Témoignage de la Dre Catherine L. Phillips
[29] La Dre Phillips a témoigné qu’elle est psychiatre consultante aux Services de santé mentale, ambulance de campagne 1, à la garnison d’Edmonton depuis 2003. Elle a dit qu’elle a rencontré le Caporal Mleinek pour la première fois en novembre 2007, après qu’un psychologue l’a dirigé vers elle pour une consultation médicale, et elle a ajouté qu’elle assure son suivi depuis ce temps.

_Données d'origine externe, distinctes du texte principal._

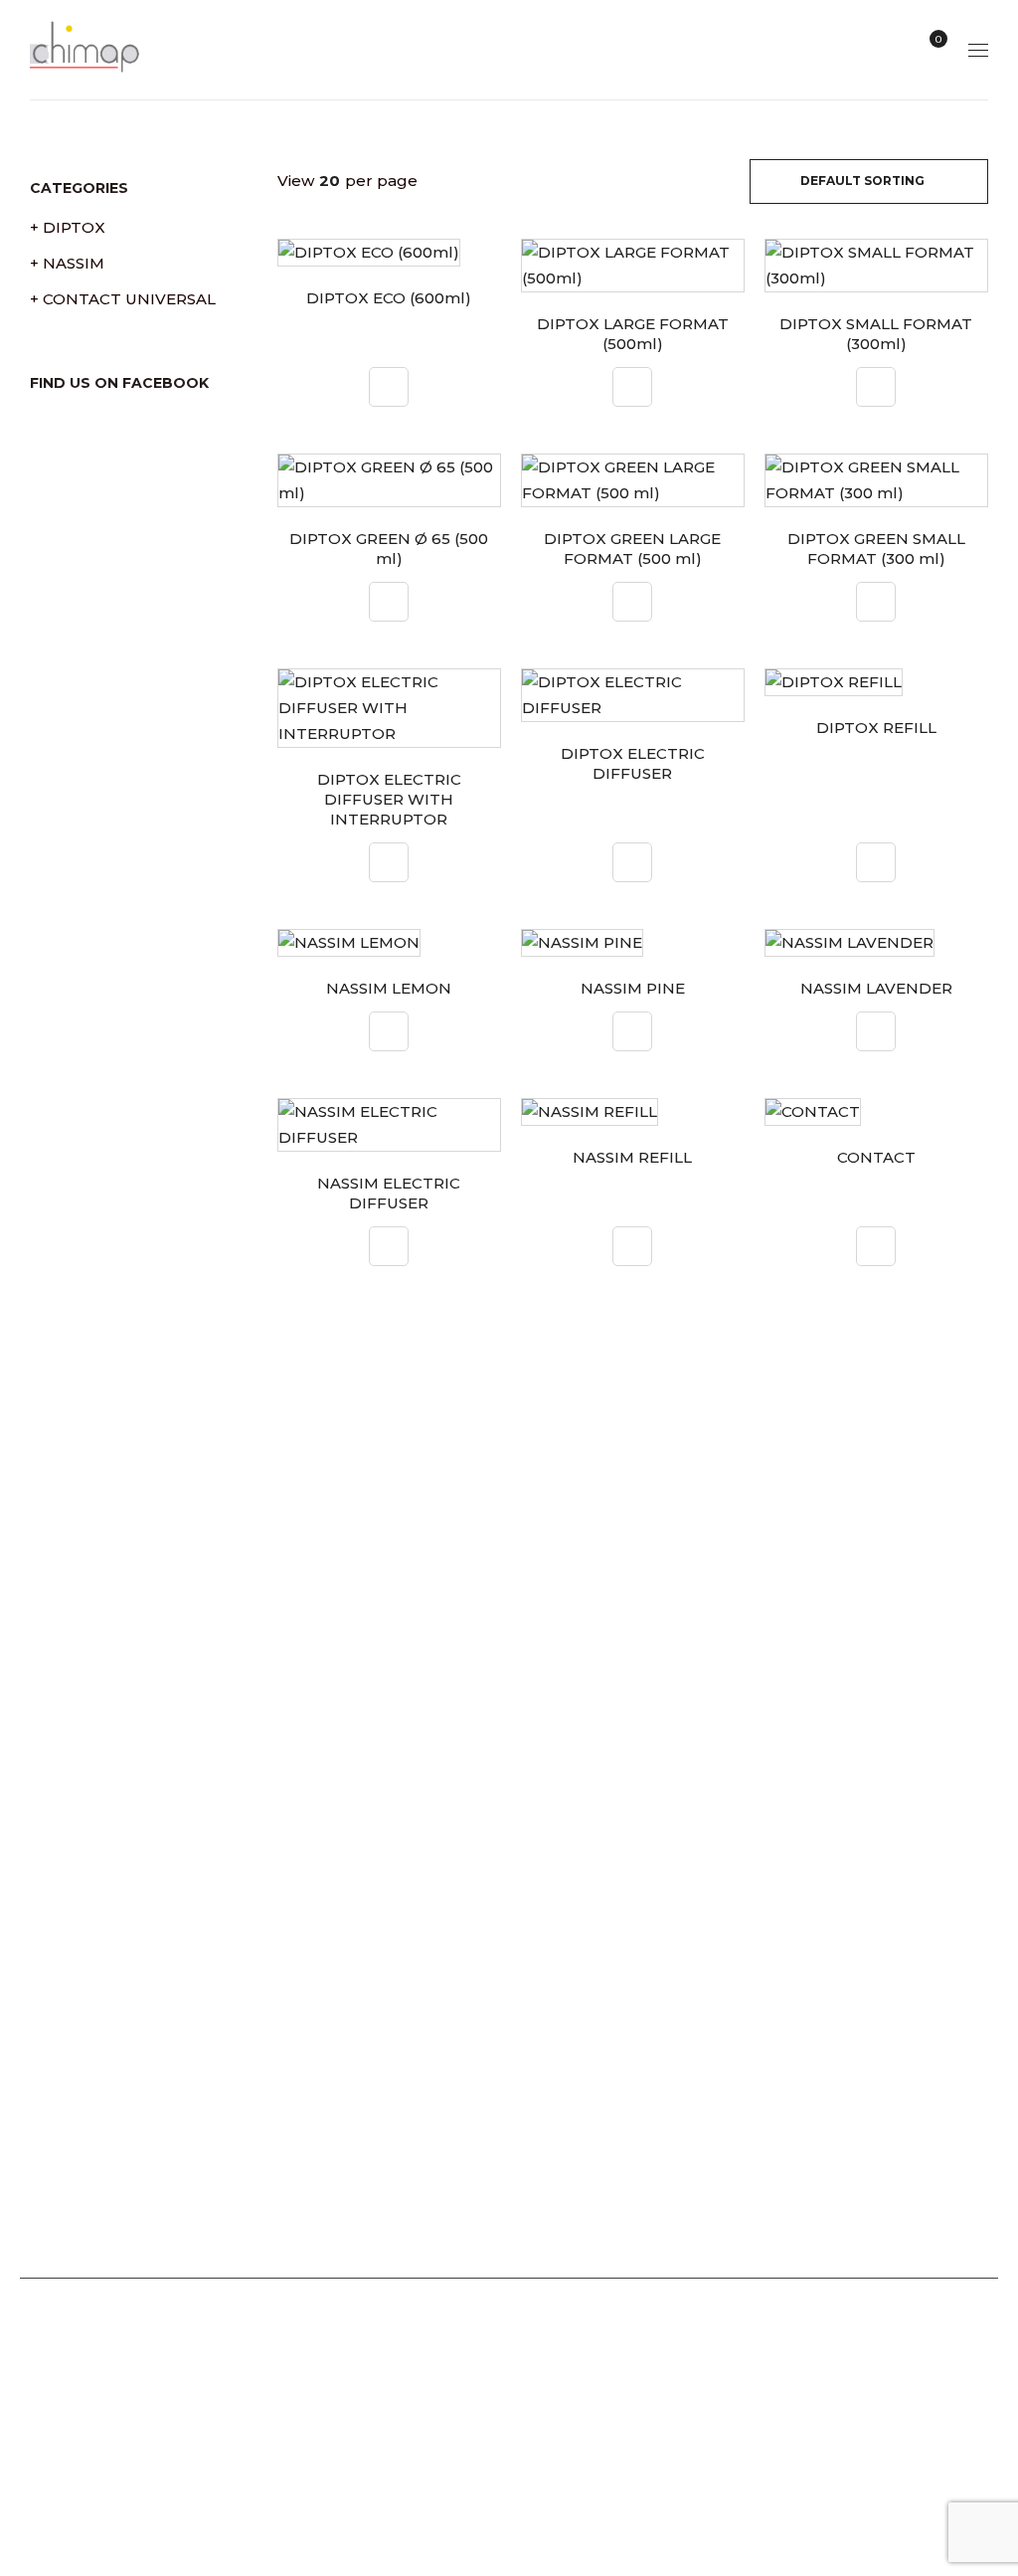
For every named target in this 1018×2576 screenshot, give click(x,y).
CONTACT (876, 1157)
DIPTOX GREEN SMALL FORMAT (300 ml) (876, 548)
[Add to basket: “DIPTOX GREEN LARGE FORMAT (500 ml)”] (632, 602)
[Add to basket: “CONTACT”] (876, 1246)
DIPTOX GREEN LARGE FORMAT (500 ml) (632, 548)
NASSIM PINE (633, 988)
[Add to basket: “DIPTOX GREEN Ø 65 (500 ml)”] (389, 602)
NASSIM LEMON (388, 988)
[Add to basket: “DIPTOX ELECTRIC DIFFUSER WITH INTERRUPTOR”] (389, 862)
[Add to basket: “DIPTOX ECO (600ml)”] (389, 387)
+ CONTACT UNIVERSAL (123, 298)
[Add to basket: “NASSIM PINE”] (632, 1031)
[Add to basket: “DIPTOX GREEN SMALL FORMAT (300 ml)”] (876, 602)
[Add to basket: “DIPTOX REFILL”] (876, 862)
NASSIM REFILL (632, 1157)
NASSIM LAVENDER (876, 988)
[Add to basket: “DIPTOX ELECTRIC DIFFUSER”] (632, 862)
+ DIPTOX (67, 227)
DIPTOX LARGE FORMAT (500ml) (633, 333)
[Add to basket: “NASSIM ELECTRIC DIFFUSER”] (389, 1246)
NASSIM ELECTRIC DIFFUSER (388, 1193)
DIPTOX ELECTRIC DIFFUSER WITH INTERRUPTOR (389, 799)
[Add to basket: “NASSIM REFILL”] (632, 1246)
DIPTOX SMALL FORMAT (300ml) (875, 333)
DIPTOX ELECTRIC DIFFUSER (633, 763)
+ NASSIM (67, 263)
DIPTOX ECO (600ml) (388, 297)
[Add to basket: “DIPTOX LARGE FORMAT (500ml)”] (632, 387)
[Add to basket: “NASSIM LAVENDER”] (876, 1031)
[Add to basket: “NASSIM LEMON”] (389, 1031)
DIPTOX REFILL (876, 727)
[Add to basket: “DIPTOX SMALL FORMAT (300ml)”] (876, 387)
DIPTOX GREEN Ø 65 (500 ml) (388, 548)
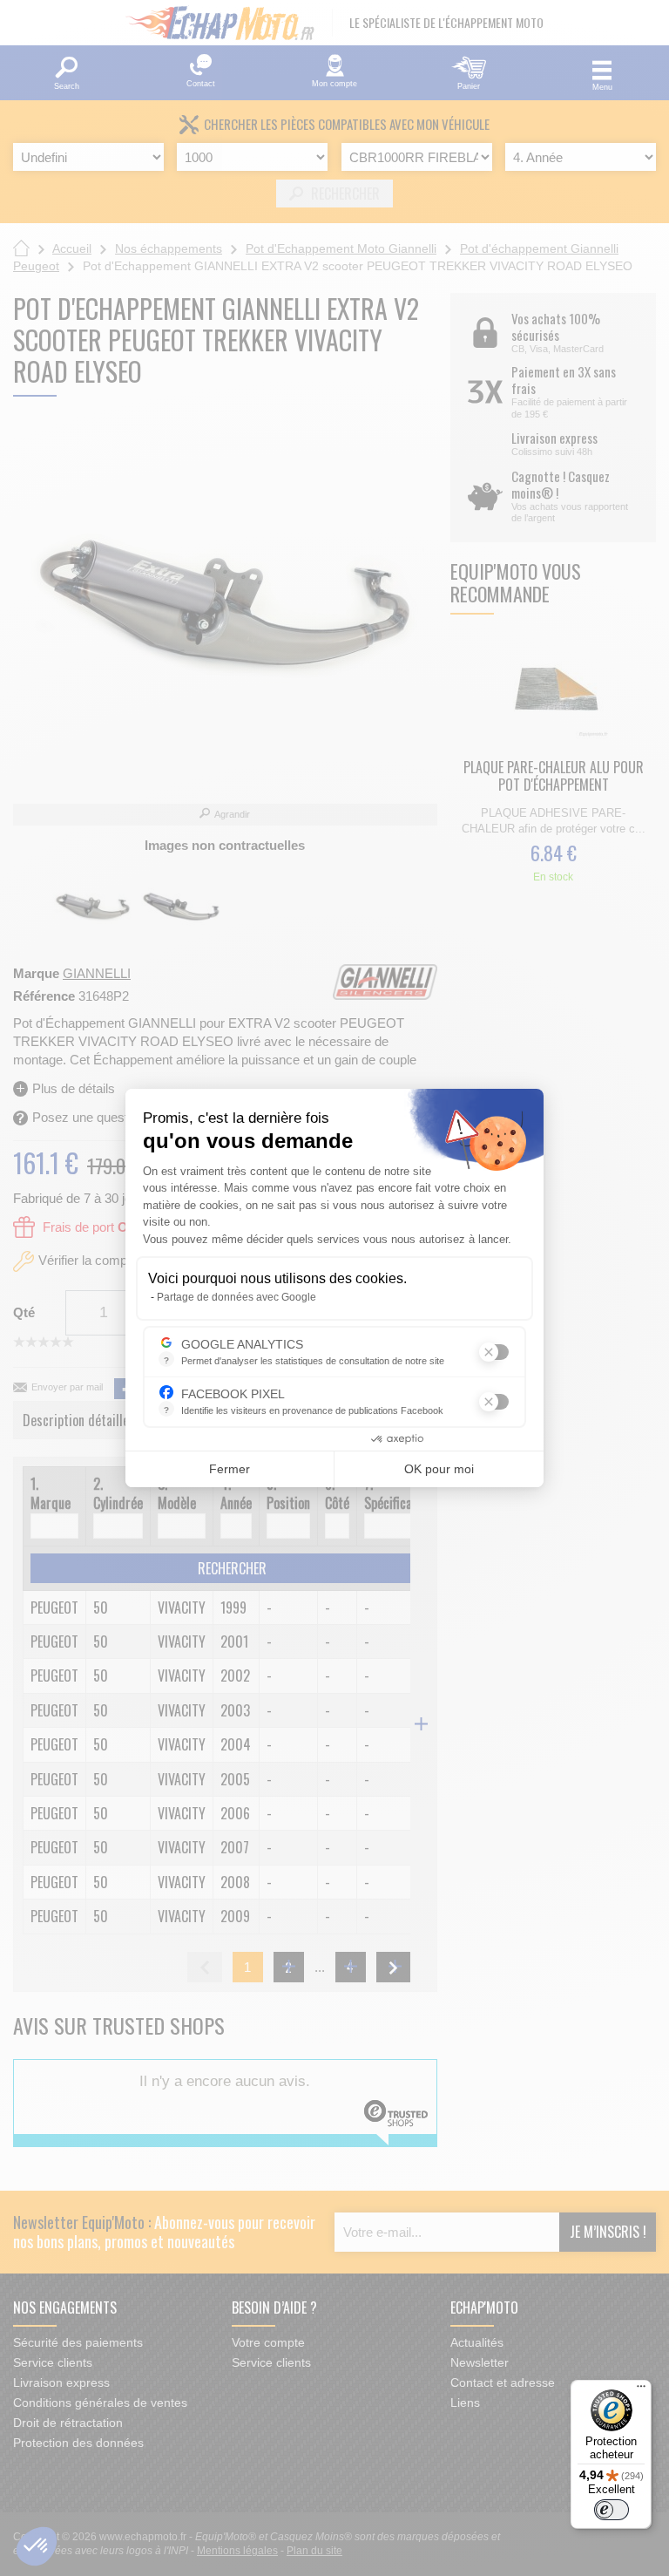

[30] Elle a expliqué qu’on lui avait diagnostiqué un trouble dépressif majeur ainsi qu’un trouble de stress post-traumatique (TSPT) chronique en juillet 2009. Elle a dit qu’il avait également quelques traits de « Cluster B », ce qui signifie qu’il possèdait certaines caractéristiques propres aux personnes impulsives qui ne sont pas toujours capables de contrôler leur impulsivité.
[31] Elle a témoigné que les principaux symptômes qu’il avait éprouvés sont les retours en arrière, la difficulté à supporter les foules, des problèmes de sommeil et de la difficulté à contrôler son irritabilité et sa colère. Elle a dit qu’on lui avait prescrit du lithium en novembre 2007, que cela avait bien fonctionné et que sa médication avait été modifiée au printemps 2008 pour qu’il prenne du Sodium Valproate et du Seroquel afin de pouvoir être déployé à nouveau tout en continuant de maîtriser son irritabilité. Elle a expliqué que le changement de médication n’avait pas bien fonctionné et qu’il avait de nouveau eu des difficultés à contrôler sa colère, son irritabilité et sa réactivité. Elle a dit qu’on lui avait à nouveau prescrit du lithium après l’incident allégué.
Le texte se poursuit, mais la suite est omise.